Stores the sparse matrix structure in COO (Coordinate) format.

| Attribute | Type | Description |
|-----------|------|-------------|
| `nnz` | int | Number of non-zero entries |
| `local_rows` | IntArray | Local row indices for each COO entry |
| `local_cols` | IntArray | Local column indices for each COO entry |
| `global_rows` | IntArray | Global row indices (for PETSc/MPI) |
| `global_cols` | IntArray | Global column indices (for PETSc/MPI) |

### RHSPattern

Stores the RHS vector assembly structure.

| Attribute | Type | Description |
|-----------|------|-------------|
| `size` | int | Local RHS size (nb_vars × nb_inner_pts) |
| `global_rows` | IntArray | Global row indices for PETSc assembly |

### JacobianTermMap

Maps contributions from one physics term to Jacobian matrix entries.

| Attribute | Type | Description |
|-----------|------|-------------|
| `coo_idx` | IntArray | Which COO entries receive contributions |
| `weights` | NDArray | FEM integration weights |
| `quad_idx` | IntArray | Quadrature point index (0-5) |
| `sq_x`, `sq_y` | IntArray | Square indices for field value lookup |
| `signs` | NDArray or None | Sign multipliers (±1) for derivative terms |

**Note on `signs`:** For terms with spatial derivatives (∂/∂x or ∂/∂y), the sign indicates whether the contribution comes from the "left" or "right" side of the finite difference stencil.

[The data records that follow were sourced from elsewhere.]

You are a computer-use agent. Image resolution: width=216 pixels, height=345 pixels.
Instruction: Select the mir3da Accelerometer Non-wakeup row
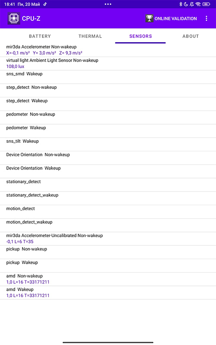tap(108, 50)
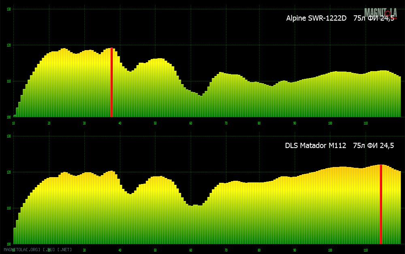
Task: Select the Alpine SWR-1222D chart title
Action: tap(316, 19)
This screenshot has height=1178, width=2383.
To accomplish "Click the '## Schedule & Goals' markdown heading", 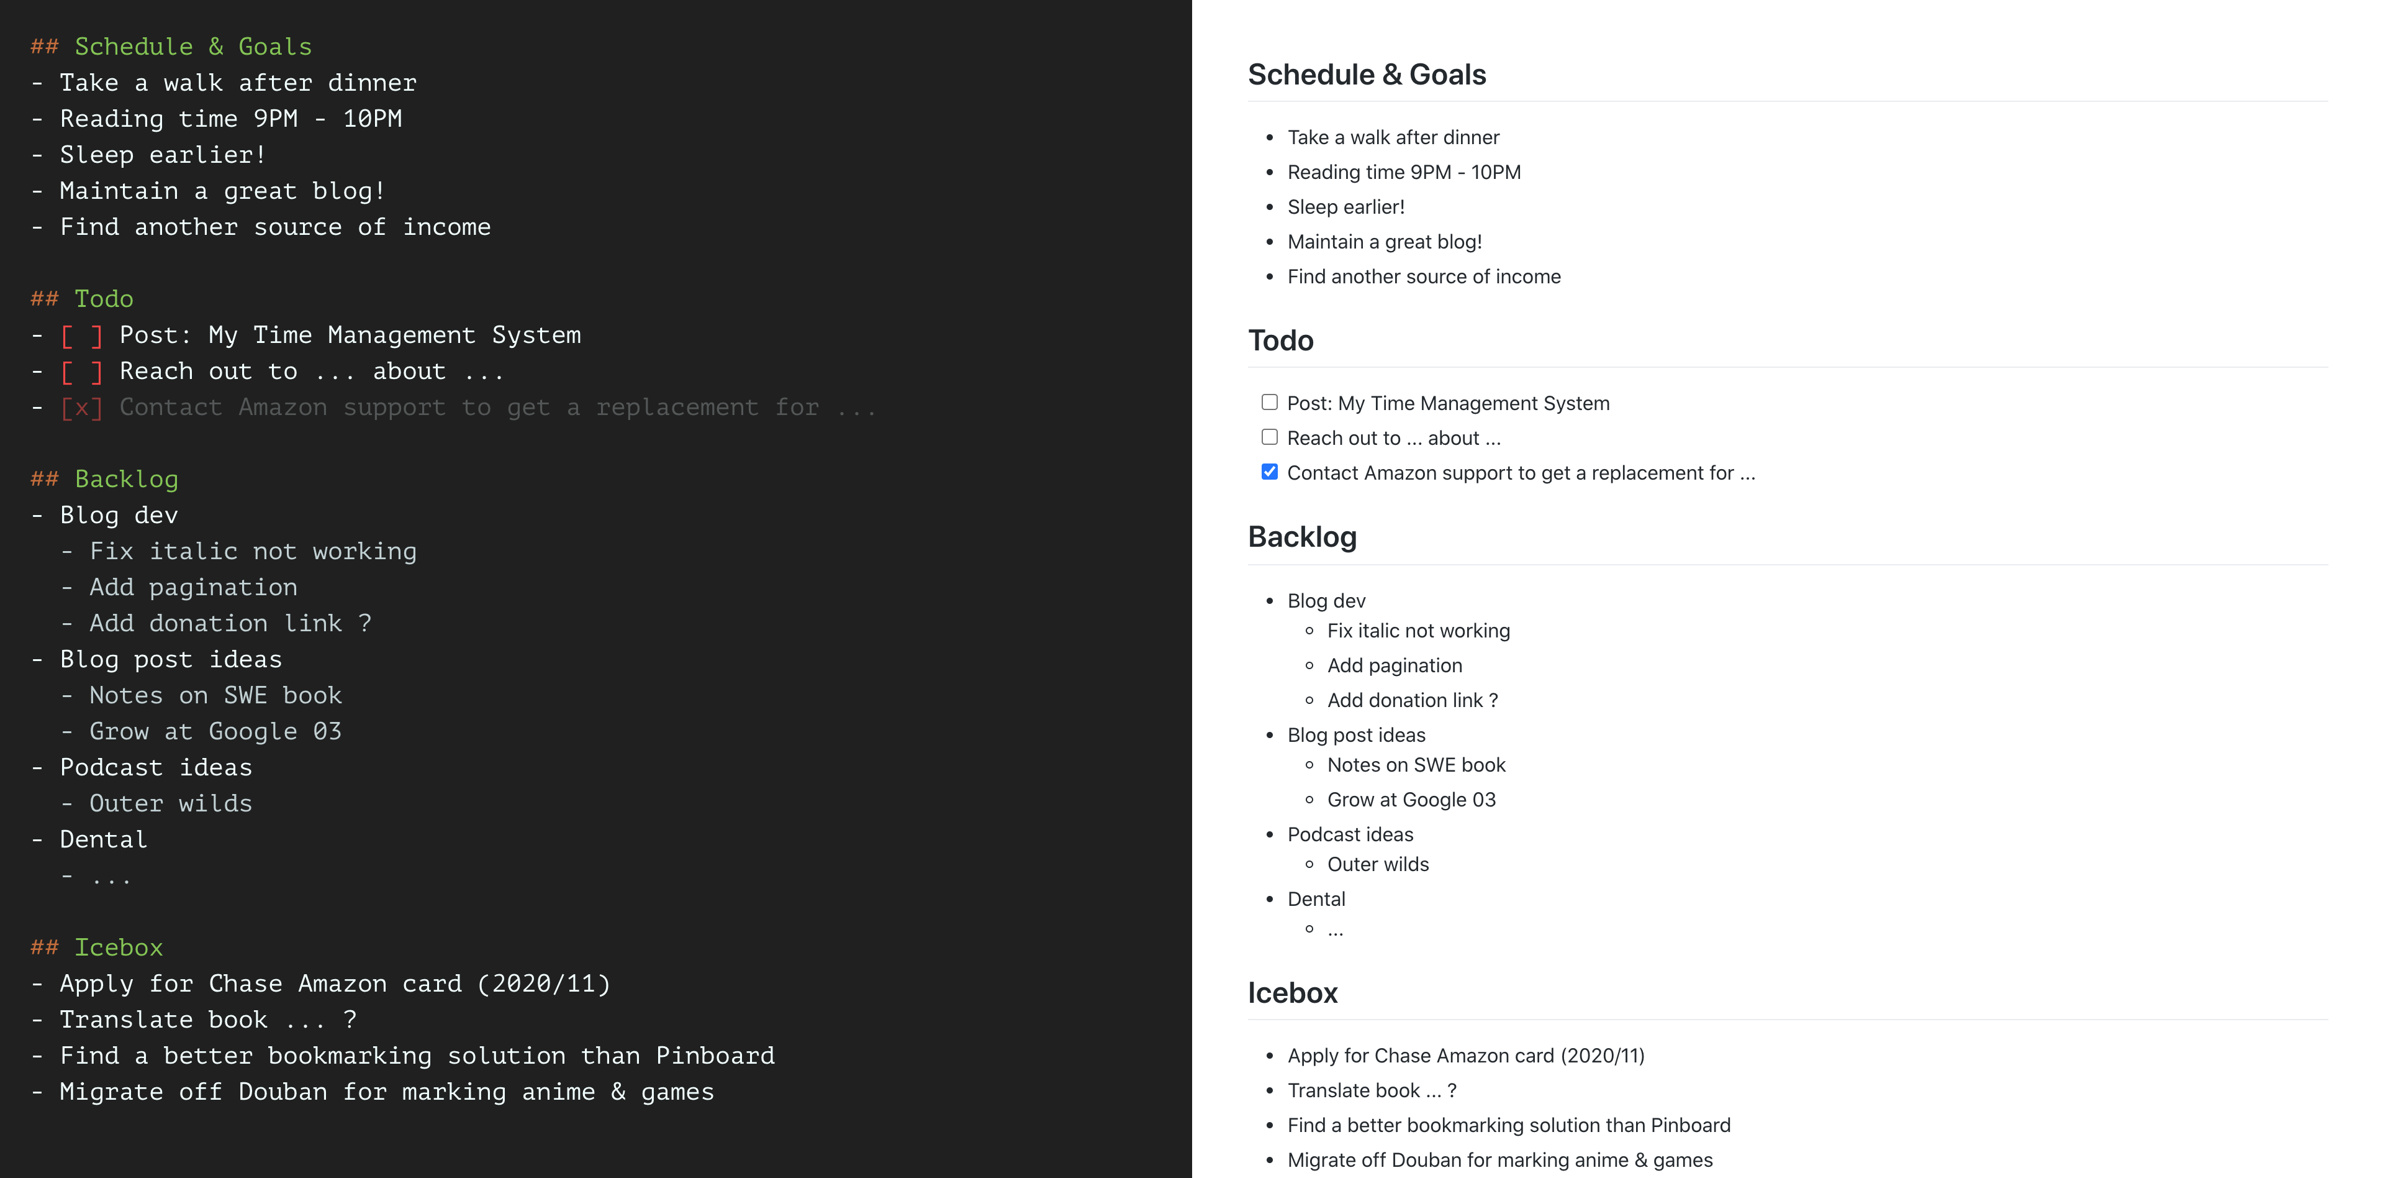I will 171,46.
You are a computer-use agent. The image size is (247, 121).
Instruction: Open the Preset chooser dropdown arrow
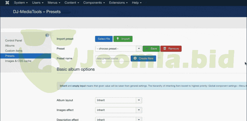[x=139, y=49]
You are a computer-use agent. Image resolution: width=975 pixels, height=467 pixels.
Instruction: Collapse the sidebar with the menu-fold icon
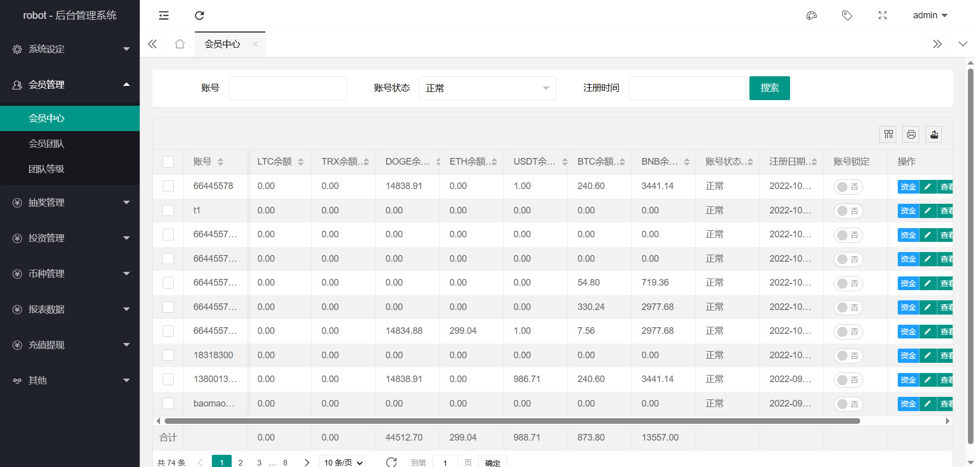(164, 15)
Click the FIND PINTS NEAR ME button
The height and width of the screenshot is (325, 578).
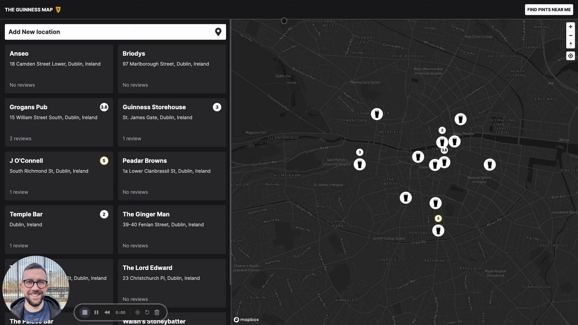[x=549, y=9]
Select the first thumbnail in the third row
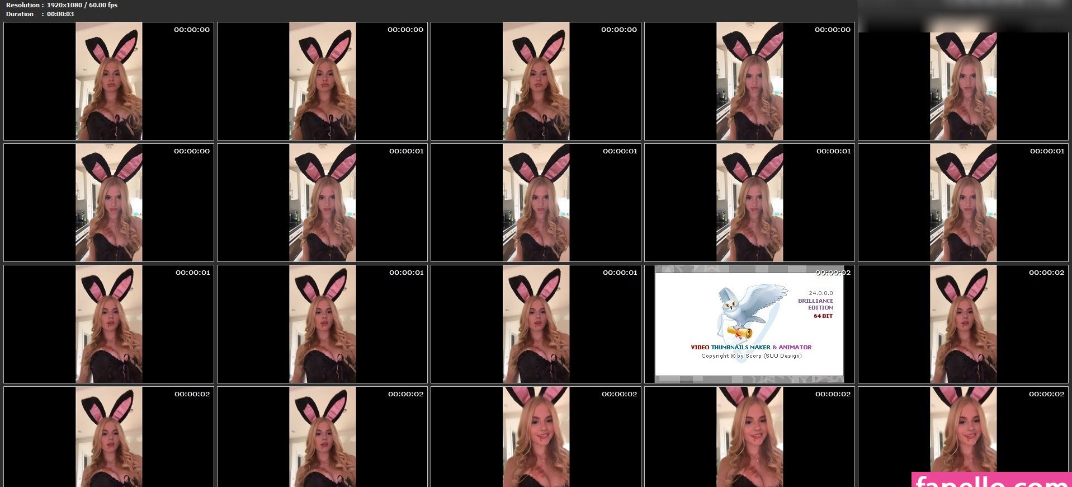 108,324
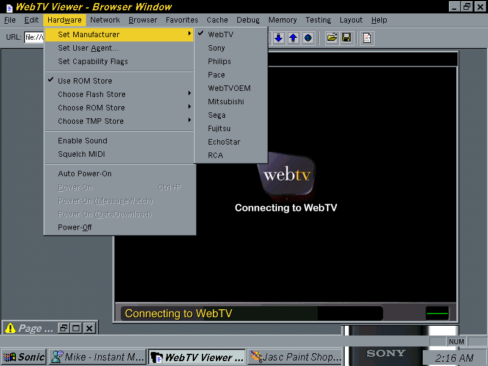The image size is (488, 366).
Task: Uncheck the Use ROM Store option
Action: pyautogui.click(x=85, y=81)
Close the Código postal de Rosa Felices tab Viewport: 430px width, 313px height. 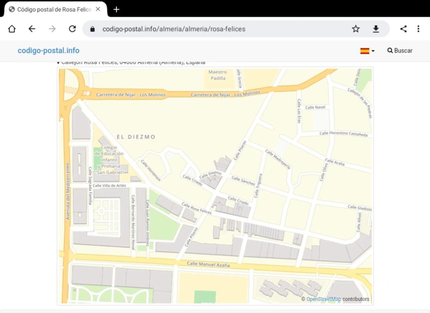[98, 9]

For non-derivative terms, `signs` is `None`.

### RHSTermMap

Maps contributions from one physics term to RHS vector entries.

| Attribute | Type | Description |
|-----------|------|-------------|
| `output_idx` | IntArray | Which R[i] entries receive contributions |
| `weights` | NDArray | FEM integration weights |
| `quad_idx` | IntArray | Quadrature point index (0-5) |
| `sq_x`, `sq_y` | IntArray | Square indices for field value lookup |

### FEMAssemblyLayout

Top-level container that holds everything.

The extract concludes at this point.